Note that more flags may be defined in the future.
4. PCED TLV format
This section specifies the sub-TLVs carried within the PCED TLV
payload which define the PCE capabilities.
The PCED TLV type is 2
The PCED TLV is made of various non ordered sub-TLVs defined
Vasseur et al. [Page 5]
Internet Draft draft-vasseur-ospf-te-caps-00 July 2004
bellow:
TLV type Length Name
1 variable PCE-ADDRESS sub-TLV
2 8 PCE-CAPABILITY sub-TLV
3 8 AS-DOMAIN sub-TLV
Any non recognized sub-TLV MUST be silently ignored.
4.1. PCE-ADDRESS sub-TLV
The PCE-ADDRESS sub-TLV specifies the IP address to be used to reach
the PCE described by this PCED sub-TLV. This address will typically
be a loop-back address that is always reachable, provided the router
is not isolated. The PCE-ADDRESS sub-TLV is mandatory.

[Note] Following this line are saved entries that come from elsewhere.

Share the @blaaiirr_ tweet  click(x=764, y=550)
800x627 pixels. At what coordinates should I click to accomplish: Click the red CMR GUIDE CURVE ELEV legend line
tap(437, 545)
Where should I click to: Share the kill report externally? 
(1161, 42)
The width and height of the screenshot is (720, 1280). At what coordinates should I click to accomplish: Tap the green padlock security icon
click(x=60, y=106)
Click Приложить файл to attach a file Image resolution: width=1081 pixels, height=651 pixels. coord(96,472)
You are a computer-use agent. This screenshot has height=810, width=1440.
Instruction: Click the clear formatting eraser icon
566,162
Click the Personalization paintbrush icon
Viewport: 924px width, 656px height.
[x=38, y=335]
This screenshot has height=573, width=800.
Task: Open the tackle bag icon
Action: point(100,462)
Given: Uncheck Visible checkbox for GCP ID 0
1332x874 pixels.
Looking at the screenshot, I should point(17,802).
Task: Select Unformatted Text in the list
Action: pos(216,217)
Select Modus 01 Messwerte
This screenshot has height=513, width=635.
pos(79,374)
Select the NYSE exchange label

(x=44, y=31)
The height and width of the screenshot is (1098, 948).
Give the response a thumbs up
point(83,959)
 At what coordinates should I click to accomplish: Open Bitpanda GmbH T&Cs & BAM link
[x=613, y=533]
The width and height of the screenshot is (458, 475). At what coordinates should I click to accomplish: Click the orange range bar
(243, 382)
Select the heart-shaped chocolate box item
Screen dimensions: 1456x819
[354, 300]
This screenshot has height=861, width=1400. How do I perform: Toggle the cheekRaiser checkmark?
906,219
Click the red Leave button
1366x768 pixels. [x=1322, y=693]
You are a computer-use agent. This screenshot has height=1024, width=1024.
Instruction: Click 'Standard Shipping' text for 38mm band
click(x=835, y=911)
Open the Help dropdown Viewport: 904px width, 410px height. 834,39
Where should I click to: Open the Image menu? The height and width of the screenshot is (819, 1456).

The PCE-ADDRESS sub-TLV type is 1, length is 4 octets for an IPv4
address and 20 octets for an IPv6 address, and the value is the PCE
IPv4 or IPv6 address.
CODE: 1
LENGTH: Variable (4 or 20)
0 1 2 3 4 5 6 7 8 9 0 1 2 3 4 5 6 7 8 9 0 1 2 3 4 5 6 7 8 9 0 1
+-+-+-+-+-+-+-+-+-+-+-+-+-+-+-+-+-+-+-+-+-+-+-+-+-+-+-+-+-+-+-+-+
| address-type | Reserved |
+-+-+-+-+-+-+-+-+-+-+-+-+-+-+-+-+-+-+-+-+-+-+-+-+-+-+-+-+-+-+-+-+
| |
// PCE IP address //
| |
+-+-+-+-+-+-+-+-+-+-+-+-+-+-+-+-+-+-+-+-+-+-+-+-+-+-+-+-+-+-+-+-+
PCE-ADDRESS sub-TLV format
Address-type:
1 IPv4
2 IPv6
The PCE-ADDRESS sub-TLV MUST appear exactly once in the PCED sub-TLV
originated by a router. The only exception is when the PCE has both
an IPv4 and IPv6 address; in this case, two Path Computation Element
address sub-TLVs might be inserted: one for the IPv4 address, one for
the IPv6 address, in this order.
4.2. PCE-CAPABILITY sub-TLV
The PCE-CAPABILITY sub-TLV is used by the PCE to signal its Path
Computation Element capabilities. This could then be used by an LSR
to select the appropriate PCE among a list of PCE candidates. This
sub-TLV is optional.
Vasseur et al. [Page 6]
Internet Draft draft-vasseur-ospf-te-caps-00 July 2004
The PCE-CAPABILITY sub-TLV type is 2 and the length is 8 octets.
CODE: 2
LENGTH: 8
0 1 2 3 4 5 6 7 8 9 0 1 2 3 4 5 6 7 8 9 0 1 2 3 4 5 6 7 8 9 0 1
+-+-+-+-+-+-+-+-+-+-+-+-+-+-+-+-+-+-+-+-+-+-+-+-+-+-+-+-+-+-+-+-+
| Reserved |D|M|P|A|I|L|
+-+-+-+-+-+-+-+-+-+-+-+-+-+-+-+-+-+-+-+-+-+-+-+-+-+-+-+-+-+-+-+-+
PCE-CAPABILITY sub-TLV format
The first 3 bits L, I and A defines the PCE scope for which the
Path Computation Element is capable of performing the TE LSP path
computation.
L bit:
Local scope. When set, this flag indicates that the PCE can compute
paths for the area/level the ISIS CAPABILITY TLV is flooded into (the
PCE can compute TE LSP paths for intra-area TE LSPs).
I bit:
Inter-area scope. When set, the PCE can perform TE LSP path
computation for inter-area TE LSPs but within the same AS.
A bit:
Multi-domain scope. When set, the PCE can perform path computation
for inter-AS TE LSPs. In this case, the PCED sub-TLV MUST contain one
or more AS-DOMAIN sub-TLV(s), each describing the domain for which
the PCE can compute TE LSPs paths having their destination address in
the respective AS.
Note that those flags are not exclusive (a PCE may set one or more
flags).
P bit:
The notion of request priority allows a PCC to specify how urgent the
request is, by setting a flag in the REQUEST_ID object of the Path
computation request message. See [PATH-COMP] for more details.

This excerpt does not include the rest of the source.